• _PROBLEM_:
In full and without error, repeat the entries below.

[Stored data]
= = =

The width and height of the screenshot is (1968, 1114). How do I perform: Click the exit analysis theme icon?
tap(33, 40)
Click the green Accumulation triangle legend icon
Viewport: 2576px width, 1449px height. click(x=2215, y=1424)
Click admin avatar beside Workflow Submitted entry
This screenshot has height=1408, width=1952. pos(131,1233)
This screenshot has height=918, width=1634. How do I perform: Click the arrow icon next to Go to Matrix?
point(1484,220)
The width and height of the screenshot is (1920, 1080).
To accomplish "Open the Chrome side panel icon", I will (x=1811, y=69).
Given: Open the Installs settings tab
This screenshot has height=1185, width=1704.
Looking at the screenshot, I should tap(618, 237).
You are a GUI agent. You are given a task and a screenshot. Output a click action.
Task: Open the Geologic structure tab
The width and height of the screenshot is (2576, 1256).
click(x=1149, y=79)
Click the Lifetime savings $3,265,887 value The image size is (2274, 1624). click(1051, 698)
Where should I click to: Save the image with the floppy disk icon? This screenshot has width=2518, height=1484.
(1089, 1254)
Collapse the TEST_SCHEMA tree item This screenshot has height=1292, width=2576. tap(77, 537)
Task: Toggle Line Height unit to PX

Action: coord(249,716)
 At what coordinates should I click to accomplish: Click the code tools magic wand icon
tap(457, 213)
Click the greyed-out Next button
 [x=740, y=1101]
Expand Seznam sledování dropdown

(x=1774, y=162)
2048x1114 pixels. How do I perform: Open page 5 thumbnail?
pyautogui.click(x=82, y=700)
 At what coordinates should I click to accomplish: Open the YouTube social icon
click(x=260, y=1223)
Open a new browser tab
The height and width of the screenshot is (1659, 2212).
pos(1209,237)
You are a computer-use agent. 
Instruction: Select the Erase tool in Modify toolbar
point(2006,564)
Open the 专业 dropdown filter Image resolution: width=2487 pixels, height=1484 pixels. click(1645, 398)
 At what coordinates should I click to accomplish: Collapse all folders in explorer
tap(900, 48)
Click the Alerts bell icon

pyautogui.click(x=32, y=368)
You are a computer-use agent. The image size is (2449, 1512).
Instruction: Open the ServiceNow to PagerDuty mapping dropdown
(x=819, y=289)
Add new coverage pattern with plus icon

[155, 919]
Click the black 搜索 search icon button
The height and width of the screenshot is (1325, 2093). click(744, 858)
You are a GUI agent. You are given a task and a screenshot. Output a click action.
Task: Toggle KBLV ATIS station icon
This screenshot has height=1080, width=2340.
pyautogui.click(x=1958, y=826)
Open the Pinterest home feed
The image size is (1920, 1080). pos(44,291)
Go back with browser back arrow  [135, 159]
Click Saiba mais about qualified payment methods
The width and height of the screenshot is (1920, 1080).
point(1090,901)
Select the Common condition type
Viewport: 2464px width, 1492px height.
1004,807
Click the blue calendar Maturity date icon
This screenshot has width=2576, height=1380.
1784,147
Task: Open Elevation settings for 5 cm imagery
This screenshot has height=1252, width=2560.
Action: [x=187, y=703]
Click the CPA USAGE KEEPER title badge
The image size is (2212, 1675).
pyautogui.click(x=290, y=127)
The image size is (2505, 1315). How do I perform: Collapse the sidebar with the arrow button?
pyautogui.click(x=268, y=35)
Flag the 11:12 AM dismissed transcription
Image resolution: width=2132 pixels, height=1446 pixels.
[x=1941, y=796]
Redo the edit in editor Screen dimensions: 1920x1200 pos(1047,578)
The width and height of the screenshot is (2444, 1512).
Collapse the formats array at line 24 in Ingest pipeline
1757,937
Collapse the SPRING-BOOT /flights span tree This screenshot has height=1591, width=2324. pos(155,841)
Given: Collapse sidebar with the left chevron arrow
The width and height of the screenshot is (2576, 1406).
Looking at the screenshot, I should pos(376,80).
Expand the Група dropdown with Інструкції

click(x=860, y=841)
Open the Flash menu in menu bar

= = =

• _YOUR RESPONSE_:
The width and height of the screenshot is (1968, 1114). How do I perform: Click the exit analysis theme icon?
tap(33, 40)
Click the green Accumulation triangle legend icon
Viewport: 2576px width, 1449px height. click(x=2215, y=1424)
Click admin avatar beside Workflow Submitted entry
This screenshot has height=1408, width=1952. pos(131,1233)
This screenshot has height=918, width=1634. How do I perform: Click the arrow icon next to Go to Matrix?
point(1484,220)
The width and height of the screenshot is (1920, 1080).
To accomplish "Open the Chrome side panel icon", I will (x=1811, y=69).
Given: Open the Installs settings tab
This screenshot has height=1185, width=1704.
Looking at the screenshot, I should tap(618, 237).
You are a GUI agent. You are given a task and a screenshot. Output a click action.
Task: Open the Geologic structure tab
The width and height of the screenshot is (2576, 1256).
click(x=1149, y=79)
Click the Lifetime savings $3,265,887 value The image size is (2274, 1624). click(1051, 698)
Where should I click to: Save the image with the floppy disk icon? This screenshot has width=2518, height=1484.
(1089, 1254)
Collapse the TEST_SCHEMA tree item This screenshot has height=1292, width=2576. tap(77, 537)
Task: Toggle Line Height unit to PX

Action: coord(249,716)
 At what coordinates should I click to accomplish: Click the code tools magic wand icon
tap(457, 213)
Click the greyed-out Next button
 [x=740, y=1101]
Expand Seznam sledování dropdown

(x=1774, y=162)
2048x1114 pixels. How do I perform: Open page 5 thumbnail?
pyautogui.click(x=82, y=700)
 At what coordinates should I click to accomplish: Open the YouTube social icon
click(x=260, y=1223)
Open a new browser tab
The height and width of the screenshot is (1659, 2212).
pos(1209,237)
You are a computer-use agent. 
Instruction: Select the Erase tool in Modify toolbar
point(2006,564)
Open the 专业 dropdown filter Image resolution: width=2487 pixels, height=1484 pixels. click(1645, 398)
 At what coordinates should I click to accomplish: Collapse all folders in explorer
tap(900, 48)
Click the Alerts bell icon

pyautogui.click(x=32, y=368)
You are a computer-use agent. The image size is (2449, 1512).
Instruction: Open the ServiceNow to PagerDuty mapping dropdown
(x=819, y=289)
Add new coverage pattern with plus icon

[155, 919]
Click the black 搜索 search icon button
The height and width of the screenshot is (1325, 2093). click(744, 858)
You are a GUI agent. You are given a task and a screenshot. Output a click action.
Task: Toggle KBLV ATIS station icon
This screenshot has height=1080, width=2340.
pyautogui.click(x=1958, y=826)
Open the Pinterest home feed
The image size is (1920, 1080). pos(44,291)
Go back with browser back arrow  [135, 159]
Click Saiba mais about qualified payment methods
The width and height of the screenshot is (1920, 1080).
point(1090,901)
Select the Common condition type
Viewport: 2464px width, 1492px height.
1004,807
Click the blue calendar Maturity date icon
This screenshot has width=2576, height=1380.
1784,147
Task: Open Elevation settings for 5 cm imagery
This screenshot has height=1252, width=2560.
Action: [x=187, y=703]
Click the CPA USAGE KEEPER title badge
The image size is (2212, 1675).
pyautogui.click(x=290, y=127)
The image size is (2505, 1315). How do I perform: Collapse the sidebar with the arrow button?
pyautogui.click(x=268, y=35)
Flag the 11:12 AM dismissed transcription
Image resolution: width=2132 pixels, height=1446 pixels.
[x=1941, y=796]
Redo the edit in editor Screen dimensions: 1920x1200 pos(1047,578)
The width and height of the screenshot is (2444, 1512).
Collapse the formats array at line 24 in Ingest pipeline
1757,937
Collapse the SPRING-BOOT /flights span tree This screenshot has height=1591, width=2324. pos(155,841)
Given: Collapse sidebar with the left chevron arrow
The width and height of the screenshot is (2576, 1406).
Looking at the screenshot, I should pos(376,80).
Expand the Група dropdown with Інструкції

click(x=860, y=841)
Open the Flash menu in menu bar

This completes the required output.